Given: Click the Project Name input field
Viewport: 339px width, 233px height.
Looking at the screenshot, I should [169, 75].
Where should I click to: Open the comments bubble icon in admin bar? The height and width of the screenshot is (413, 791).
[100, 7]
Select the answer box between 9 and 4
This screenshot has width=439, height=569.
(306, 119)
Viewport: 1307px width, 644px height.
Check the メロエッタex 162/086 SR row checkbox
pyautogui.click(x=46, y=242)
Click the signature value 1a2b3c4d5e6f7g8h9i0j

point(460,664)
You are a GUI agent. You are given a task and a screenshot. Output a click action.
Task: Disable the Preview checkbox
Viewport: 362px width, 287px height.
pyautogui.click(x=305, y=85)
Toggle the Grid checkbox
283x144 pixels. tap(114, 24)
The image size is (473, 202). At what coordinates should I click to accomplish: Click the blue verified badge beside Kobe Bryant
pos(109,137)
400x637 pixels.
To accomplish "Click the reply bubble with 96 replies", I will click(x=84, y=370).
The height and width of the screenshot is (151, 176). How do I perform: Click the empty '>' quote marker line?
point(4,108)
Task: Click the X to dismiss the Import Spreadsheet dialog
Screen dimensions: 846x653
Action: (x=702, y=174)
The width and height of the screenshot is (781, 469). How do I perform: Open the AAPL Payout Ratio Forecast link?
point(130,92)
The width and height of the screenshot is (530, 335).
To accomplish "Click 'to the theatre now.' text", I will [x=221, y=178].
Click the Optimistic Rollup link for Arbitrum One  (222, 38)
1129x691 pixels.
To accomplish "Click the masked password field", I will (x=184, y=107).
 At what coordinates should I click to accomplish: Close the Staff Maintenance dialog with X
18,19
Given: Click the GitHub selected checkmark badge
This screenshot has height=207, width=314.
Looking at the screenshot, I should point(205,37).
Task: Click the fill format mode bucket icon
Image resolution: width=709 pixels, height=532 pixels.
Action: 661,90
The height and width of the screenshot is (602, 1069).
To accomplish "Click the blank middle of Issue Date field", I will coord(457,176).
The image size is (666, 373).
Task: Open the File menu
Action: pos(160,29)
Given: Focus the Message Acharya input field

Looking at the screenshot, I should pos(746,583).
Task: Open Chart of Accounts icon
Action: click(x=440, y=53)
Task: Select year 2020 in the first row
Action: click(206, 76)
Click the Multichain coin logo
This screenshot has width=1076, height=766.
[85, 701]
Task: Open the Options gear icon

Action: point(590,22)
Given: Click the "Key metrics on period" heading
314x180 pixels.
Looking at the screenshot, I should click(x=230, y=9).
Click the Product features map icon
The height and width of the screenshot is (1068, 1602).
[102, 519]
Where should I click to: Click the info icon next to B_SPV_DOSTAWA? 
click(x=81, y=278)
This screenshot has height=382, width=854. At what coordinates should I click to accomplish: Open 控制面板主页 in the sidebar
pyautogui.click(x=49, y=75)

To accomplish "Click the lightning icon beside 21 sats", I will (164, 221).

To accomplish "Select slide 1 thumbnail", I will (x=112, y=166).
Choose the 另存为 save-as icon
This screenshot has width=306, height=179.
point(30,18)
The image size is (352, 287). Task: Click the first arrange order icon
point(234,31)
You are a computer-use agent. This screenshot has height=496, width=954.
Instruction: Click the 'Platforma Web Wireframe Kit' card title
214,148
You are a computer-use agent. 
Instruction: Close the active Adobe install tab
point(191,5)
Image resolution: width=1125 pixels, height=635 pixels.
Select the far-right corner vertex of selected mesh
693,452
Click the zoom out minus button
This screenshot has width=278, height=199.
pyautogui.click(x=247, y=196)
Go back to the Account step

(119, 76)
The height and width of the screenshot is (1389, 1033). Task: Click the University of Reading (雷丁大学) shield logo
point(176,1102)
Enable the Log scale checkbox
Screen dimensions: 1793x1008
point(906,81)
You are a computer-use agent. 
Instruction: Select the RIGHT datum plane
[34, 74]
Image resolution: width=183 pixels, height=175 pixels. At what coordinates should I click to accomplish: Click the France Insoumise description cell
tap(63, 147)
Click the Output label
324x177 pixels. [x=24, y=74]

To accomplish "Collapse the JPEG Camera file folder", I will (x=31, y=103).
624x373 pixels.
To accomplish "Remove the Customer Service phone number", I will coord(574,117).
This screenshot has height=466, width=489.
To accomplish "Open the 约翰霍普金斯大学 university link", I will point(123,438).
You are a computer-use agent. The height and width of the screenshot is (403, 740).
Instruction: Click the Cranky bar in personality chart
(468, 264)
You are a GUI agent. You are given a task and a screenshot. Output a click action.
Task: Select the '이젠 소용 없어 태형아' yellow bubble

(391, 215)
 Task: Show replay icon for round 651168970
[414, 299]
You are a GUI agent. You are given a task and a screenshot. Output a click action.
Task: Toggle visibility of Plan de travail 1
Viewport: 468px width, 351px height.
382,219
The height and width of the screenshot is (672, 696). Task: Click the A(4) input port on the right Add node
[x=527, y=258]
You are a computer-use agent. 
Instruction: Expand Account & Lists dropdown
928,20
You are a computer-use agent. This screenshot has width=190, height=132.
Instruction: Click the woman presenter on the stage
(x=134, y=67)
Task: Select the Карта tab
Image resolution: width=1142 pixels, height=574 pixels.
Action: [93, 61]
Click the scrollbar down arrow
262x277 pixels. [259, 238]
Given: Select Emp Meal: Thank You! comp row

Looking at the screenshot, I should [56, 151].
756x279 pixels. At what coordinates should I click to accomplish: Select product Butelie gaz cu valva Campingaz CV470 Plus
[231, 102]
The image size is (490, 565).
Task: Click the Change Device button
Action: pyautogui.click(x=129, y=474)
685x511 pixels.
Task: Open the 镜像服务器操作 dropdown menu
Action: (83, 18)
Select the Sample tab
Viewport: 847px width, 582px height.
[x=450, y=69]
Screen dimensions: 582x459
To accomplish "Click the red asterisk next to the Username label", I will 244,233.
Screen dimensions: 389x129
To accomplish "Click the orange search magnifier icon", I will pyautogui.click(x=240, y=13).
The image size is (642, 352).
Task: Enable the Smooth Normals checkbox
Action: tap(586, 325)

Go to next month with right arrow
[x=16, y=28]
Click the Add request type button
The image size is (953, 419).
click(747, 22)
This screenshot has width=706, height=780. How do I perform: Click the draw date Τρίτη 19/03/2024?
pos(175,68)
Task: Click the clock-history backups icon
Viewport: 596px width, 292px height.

* **Work instruction**:
Provide a verbatim reproduction of all the records.

* **Task response**:
Given: Click the Project Name input field
Viewport: 339px width, 233px height.
Looking at the screenshot, I should [169, 75].
Where should I click to: Open the comments bubble icon in admin bar? The height and width of the screenshot is (413, 791).
[100, 7]
Select the answer box between 9 and 4
This screenshot has width=439, height=569.
(306, 119)
Viewport: 1307px width, 644px height.
Check the メロエッタex 162/086 SR row checkbox
pyautogui.click(x=46, y=242)
Click the signature value 1a2b3c4d5e6f7g8h9i0j

point(460,664)
You are a GUI agent. You are given a task and a screenshot. Output a click action.
Task: Disable the Preview checkbox
Viewport: 362px width, 287px height.
pyautogui.click(x=305, y=85)
Toggle the Grid checkbox
283x144 pixels. tap(114, 24)
The image size is (473, 202). At what coordinates should I click to accomplish: Click the blue verified badge beside Kobe Bryant
pos(109,137)
400x637 pixels.
To accomplish "Click the reply bubble with 96 replies", I will click(x=84, y=370).
The height and width of the screenshot is (151, 176). How do I perform: Click the empty '>' quote marker line?
point(4,108)
Task: Click the X to dismiss the Import Spreadsheet dialog
Screen dimensions: 846x653
Action: (x=702, y=174)
The width and height of the screenshot is (781, 469). How do I perform: Open the AAPL Payout Ratio Forecast link?
point(130,92)
The width and height of the screenshot is (530, 335).
To accomplish "Click 'to the theatre now.' text", I will [x=221, y=178].
Click the Optimistic Rollup link for Arbitrum One  (222, 38)
1129x691 pixels.
To accomplish "Click the masked password field", I will (x=184, y=107).
 At what coordinates should I click to accomplish: Close the Staff Maintenance dialog with X
18,19
Given: Click the GitHub selected checkmark badge
This screenshot has height=207, width=314.
Looking at the screenshot, I should point(205,37).
Task: Click the fill format mode bucket icon
Image resolution: width=709 pixels, height=532 pixels.
Action: 661,90
The height and width of the screenshot is (602, 1069).
To accomplish "Click the blank middle of Issue Date field", I will coord(457,176).
The image size is (666, 373).
Task: Open the File menu
Action: pos(160,29)
Given: Focus the Message Acharya input field

Looking at the screenshot, I should pos(746,583).
Task: Open Chart of Accounts icon
Action: click(x=440, y=53)
Task: Select year 2020 in the first row
Action: click(206, 76)
Click the Multichain coin logo
This screenshot has width=1076, height=766.
[85, 701]
Task: Open the Options gear icon

Action: point(590,22)
Given: Click the "Key metrics on period" heading
314x180 pixels.
Looking at the screenshot, I should click(x=230, y=9).
Click the Product features map icon
The height and width of the screenshot is (1068, 1602).
[102, 519]
Where should I click to: Click the info icon next to B_SPV_DOSTAWA? 
click(x=81, y=278)
This screenshot has height=382, width=854. At what coordinates should I click to accomplish: Open 控制面板主页 in the sidebar
pyautogui.click(x=49, y=75)

To accomplish "Click the lightning icon beside 21 sats", I will (164, 221).

To accomplish "Select slide 1 thumbnail", I will (x=112, y=166).
Choose the 另存为 save-as icon
This screenshot has width=306, height=179.
point(30,18)
The image size is (352, 287). Task: Click the first arrange order icon
point(234,31)
You are a computer-use agent. This screenshot has height=496, width=954.
Instruction: Click the 'Platforma Web Wireframe Kit' card title
214,148
You are a computer-use agent. 
Instruction: Close the active Adobe install tab
point(191,5)
Image resolution: width=1125 pixels, height=635 pixels.
Select the far-right corner vertex of selected mesh
693,452
Click the zoom out minus button
This screenshot has width=278, height=199.
pyautogui.click(x=247, y=196)
Go back to the Account step

(119, 76)
The height and width of the screenshot is (1389, 1033). Task: Click the University of Reading (雷丁大学) shield logo
point(176,1102)
Enable the Log scale checkbox
Screen dimensions: 1793x1008
point(906,81)
You are a computer-use agent. 
Instruction: Select the RIGHT datum plane
[34, 74]
Image resolution: width=183 pixels, height=175 pixels. At what coordinates should I click to accomplish: Click the France Insoumise description cell
tap(63, 147)
Click the Output label
324x177 pixels. [x=24, y=74]

To accomplish "Collapse the JPEG Camera file folder", I will (x=31, y=103).
624x373 pixels.
To accomplish "Remove the Customer Service phone number", I will coord(574,117).
This screenshot has height=466, width=489.
To accomplish "Open the 约翰霍普金斯大学 university link", I will point(123,438).
You are a computer-use agent. The height and width of the screenshot is (403, 740).
Instruction: Click the Cranky bar in personality chart
(468, 264)
You are a GUI agent. You are given a task and a screenshot. Output a click action.
Task: Select the '이젠 소용 없어 태형아' yellow bubble

(391, 215)
 Task: Show replay icon for round 651168970
[414, 299]
You are a GUI agent. You are given a task and a screenshot. Output a click action.
Task: Toggle visibility of Plan de travail 1
Viewport: 468px width, 351px height.
382,219
The height and width of the screenshot is (672, 696). Task: Click the A(4) input port on the right Add node
[x=527, y=258]
You are a computer-use agent. 
Instruction: Expand Account & Lists dropdown
928,20
You are a computer-use agent. This screenshot has width=190, height=132.
Instruction: Click the woman presenter on the stage
(x=134, y=67)
Task: Select the Карта tab
Image resolution: width=1142 pixels, height=574 pixels.
Action: [93, 61]
Click the scrollbar down arrow
262x277 pixels. [259, 238]
Given: Select Emp Meal: Thank You! comp row

Looking at the screenshot, I should [56, 151].
756x279 pixels. At what coordinates should I click to accomplish: Select product Butelie gaz cu valva Campingaz CV470 Plus
[231, 102]
The image size is (490, 565).
Task: Click the Change Device button
Action: pyautogui.click(x=129, y=474)
685x511 pixels.
Task: Open the 镜像服务器操作 dropdown menu
Action: (83, 18)
Select the Sample tab
Viewport: 847px width, 582px height.
[x=450, y=69]
Screen dimensions: 582x459
To accomplish "Click the red asterisk next to the Username label", I will 244,233.
Screen dimensions: 389x129
To accomplish "Click the orange search magnifier icon", I will pyautogui.click(x=240, y=13).
The image size is (642, 352).
Task: Enable the Smooth Normals checkbox
Action: tap(586, 325)

Go to next month with right arrow
[x=16, y=28]
Click the Add request type button
The image size is (953, 419).
click(747, 22)
This screenshot has width=706, height=780. How do I perform: Click the draw date Τρίτη 19/03/2024?
pos(175,68)
Task: Click the clock-history backups icon
Viewport: 596px width, 292px height.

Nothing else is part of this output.